It is well accepted that a transfer from one prison or jail to another constitutes adverse action only where such results in “foreseeable [negative] consequences” to the prisoner. Siggers-El v. Barlow, 412 F.3d 693, 701-02 (6th Cir. 2005) (“prisoners are expected to endure more than the average citizen, and since transfers are common among prisons, ordinarily a transfer would not deter a prisoner of ordinary firmness from continuing to engage in protected conduct”). While Plaintiff asserts in conclusory fashion that he suffered adverse action, he has presented no evidence demonstrating that there existed any negative consequence, foreseeable to Defendant Bishop, resulting from his transfer. Accordingly, Plaintiff cannot satisfy this element of his claim.

Finally, Plaintiff cannot demonstrate the requisite causal link between his allegedly protected conduct and the alleged adverse action he suffered. As the Sixth Circuit has observed, if a prisoner transfer is “necessary for operational needs (because of discipline problems, for instance) then the transfer would not have been in retaliation to the exercise of protected conduct.” Id. at 702. Plaintiff does not dispute that he filed many grievances while housed at the Kalamazoo County Jail. As already discussed, several of these grievances were frivolous or abusive. Not surprisingly, Defendant Bishop eventually determined that due to Plaintiff's obstreperous and disruptive behavior, a transfer would be in the best interests of staff and other inmates. (ECF No. 142-11, PageID.2129). In sum, because Plaintiff was transferred for a legitimate penological reason, he cannot establish the necessary causal connection to maintain this claim. Accordingly, for the reasons discussed herein, the undersigned recommends that Defendant Bishop's motion for summary judgment be granted.

IV. Retaliation - Defendant Hazel

Plaintiff asserts two separate retaliation claims against Defendant Hazel. First, Plaintiff alleges that Hazel assigned him to administrative segregation in retaliation for his “prior protected activities.” Plaintiff next alleges that Hazel falsely reported to the judge to which his then pending criminal matter was assigned that Plaintiff “had severely disrupted the operation of the jail and its staff” through his grievance activities. Before addressing Defendant's primary argument, the Court must address two unpersuasive procedural arguments advanced by Defendant: (1) failure to exhaust administrative remedies, and (2) res judicata.

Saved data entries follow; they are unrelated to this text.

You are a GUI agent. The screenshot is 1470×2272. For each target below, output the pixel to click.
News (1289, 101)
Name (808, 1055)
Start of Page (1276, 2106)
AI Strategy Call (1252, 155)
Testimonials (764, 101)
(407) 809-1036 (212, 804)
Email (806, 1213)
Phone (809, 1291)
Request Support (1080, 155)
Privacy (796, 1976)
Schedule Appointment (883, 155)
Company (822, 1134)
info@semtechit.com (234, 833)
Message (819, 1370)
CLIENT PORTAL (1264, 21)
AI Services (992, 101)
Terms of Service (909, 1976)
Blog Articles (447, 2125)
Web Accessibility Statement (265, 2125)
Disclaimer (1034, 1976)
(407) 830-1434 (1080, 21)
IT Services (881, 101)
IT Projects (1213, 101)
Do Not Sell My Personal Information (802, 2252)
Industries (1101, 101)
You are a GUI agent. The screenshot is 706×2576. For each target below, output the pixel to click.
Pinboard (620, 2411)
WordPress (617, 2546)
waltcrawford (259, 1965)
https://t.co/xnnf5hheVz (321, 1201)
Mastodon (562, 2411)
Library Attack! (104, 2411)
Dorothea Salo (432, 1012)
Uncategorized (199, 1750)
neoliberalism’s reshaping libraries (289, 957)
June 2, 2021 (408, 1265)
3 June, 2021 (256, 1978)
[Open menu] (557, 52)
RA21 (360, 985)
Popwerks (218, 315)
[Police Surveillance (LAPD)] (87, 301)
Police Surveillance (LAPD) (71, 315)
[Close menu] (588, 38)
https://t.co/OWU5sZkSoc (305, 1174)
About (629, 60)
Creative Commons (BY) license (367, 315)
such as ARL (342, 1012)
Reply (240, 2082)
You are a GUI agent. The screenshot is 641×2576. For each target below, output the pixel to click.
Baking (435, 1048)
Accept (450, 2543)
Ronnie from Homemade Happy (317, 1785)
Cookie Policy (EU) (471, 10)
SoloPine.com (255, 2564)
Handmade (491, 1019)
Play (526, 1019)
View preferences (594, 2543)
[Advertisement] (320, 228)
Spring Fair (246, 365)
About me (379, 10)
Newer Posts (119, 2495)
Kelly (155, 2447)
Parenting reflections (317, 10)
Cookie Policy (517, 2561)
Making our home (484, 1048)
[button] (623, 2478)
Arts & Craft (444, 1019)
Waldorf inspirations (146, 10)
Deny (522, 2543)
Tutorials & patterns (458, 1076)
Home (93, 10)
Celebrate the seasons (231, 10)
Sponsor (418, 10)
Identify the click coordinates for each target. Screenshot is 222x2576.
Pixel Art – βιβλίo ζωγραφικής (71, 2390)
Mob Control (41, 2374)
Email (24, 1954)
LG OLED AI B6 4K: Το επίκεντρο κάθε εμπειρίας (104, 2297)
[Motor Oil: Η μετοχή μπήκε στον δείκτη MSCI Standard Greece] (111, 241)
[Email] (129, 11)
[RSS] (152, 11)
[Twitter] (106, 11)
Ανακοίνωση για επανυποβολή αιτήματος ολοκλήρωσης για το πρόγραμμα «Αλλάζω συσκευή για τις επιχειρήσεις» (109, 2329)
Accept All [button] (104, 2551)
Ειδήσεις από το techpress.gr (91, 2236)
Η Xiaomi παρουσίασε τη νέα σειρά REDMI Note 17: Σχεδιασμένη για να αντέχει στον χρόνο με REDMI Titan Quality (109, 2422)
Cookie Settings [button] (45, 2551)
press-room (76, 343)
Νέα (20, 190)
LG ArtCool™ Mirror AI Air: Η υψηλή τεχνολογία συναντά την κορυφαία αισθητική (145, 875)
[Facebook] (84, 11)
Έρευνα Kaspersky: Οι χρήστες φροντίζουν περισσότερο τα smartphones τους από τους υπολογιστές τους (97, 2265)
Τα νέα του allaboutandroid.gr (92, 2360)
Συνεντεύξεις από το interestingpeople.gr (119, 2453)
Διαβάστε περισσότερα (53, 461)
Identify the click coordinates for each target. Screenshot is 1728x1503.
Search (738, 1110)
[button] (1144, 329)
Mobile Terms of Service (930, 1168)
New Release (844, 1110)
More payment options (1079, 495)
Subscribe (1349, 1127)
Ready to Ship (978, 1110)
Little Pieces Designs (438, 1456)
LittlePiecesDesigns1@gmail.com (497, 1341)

With respect to exhaustion, Defendant concedes that Plaintiff filed grievances regarding his retaliation claims. (ECF No. 154, PageID.2265). Defendant argues, however, that because Plaintiff “did not comply with the other portions of the Jail's grievance policy, ” his exhaustion efforts are insufficient. While Plaintiff may have failed to comply with certain aspects of the Jail's grievance policy, Defendant has failed to demonstrate that Plaintiff's grievances were rejected on this basis. Thus, this argument is rejected. See, e.g., Reed-Bey v. Pramstaller, 603 F.3d 322, 325 (6th Cir. 2010) (where prison officials declined to enforce a grievance-related procedural requirement, defendant cannot rely on the prisoner's failure to comply with the procedure in question to obtain dismissal on exhaustion grounds).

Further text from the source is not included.